- Extracted material -

-----

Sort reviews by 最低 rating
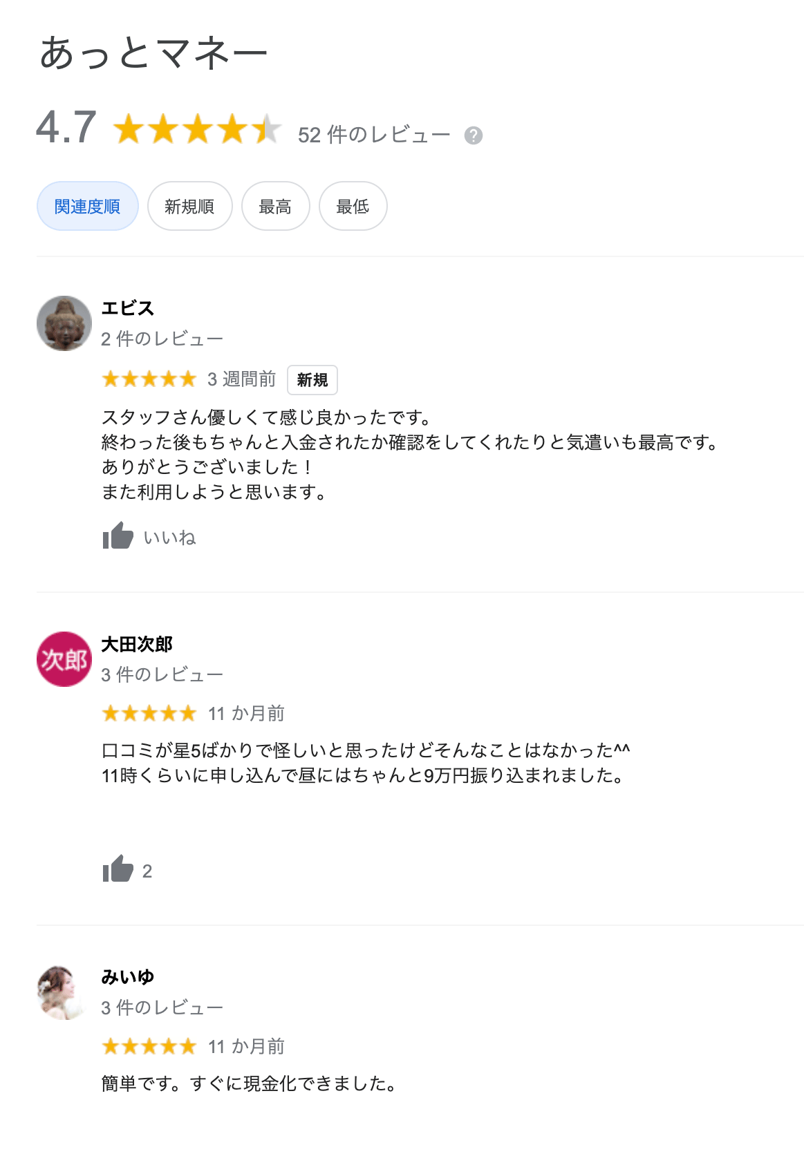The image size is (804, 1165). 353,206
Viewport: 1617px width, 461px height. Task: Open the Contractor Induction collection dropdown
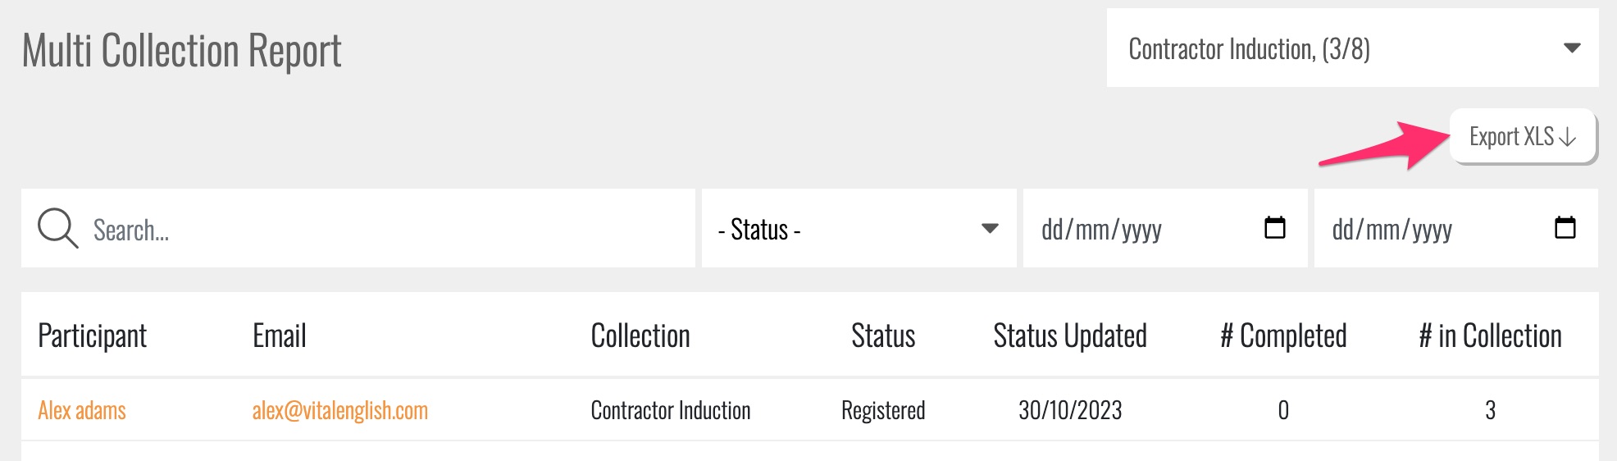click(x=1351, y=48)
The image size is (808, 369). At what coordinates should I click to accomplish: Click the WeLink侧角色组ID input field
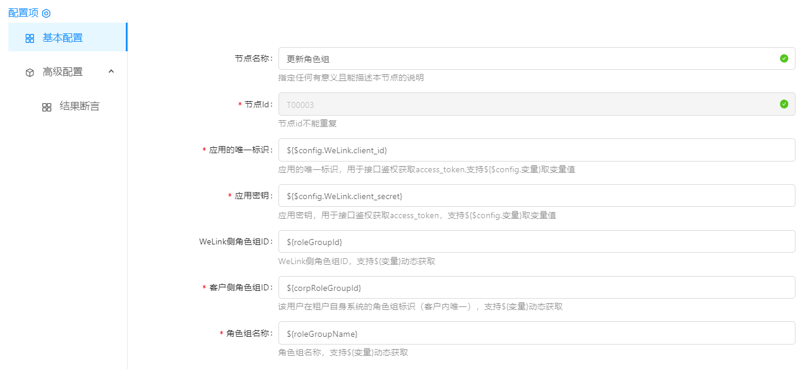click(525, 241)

-----

- Task to complete -
Where the line containing "Viewport: 1617px width, 461px" appears, begin writing out the lines word for word, and continue through the last line of the data, leaving out pictures.

- Expected output -
Viewport: 1617px width, 461px height. Task: Open the Contractor Induction collection dropdown
click(x=1351, y=48)
The image size is (808, 369). At what coordinates should I click to accomplish: Click the WeLink侧角色组ID input field
click(525, 241)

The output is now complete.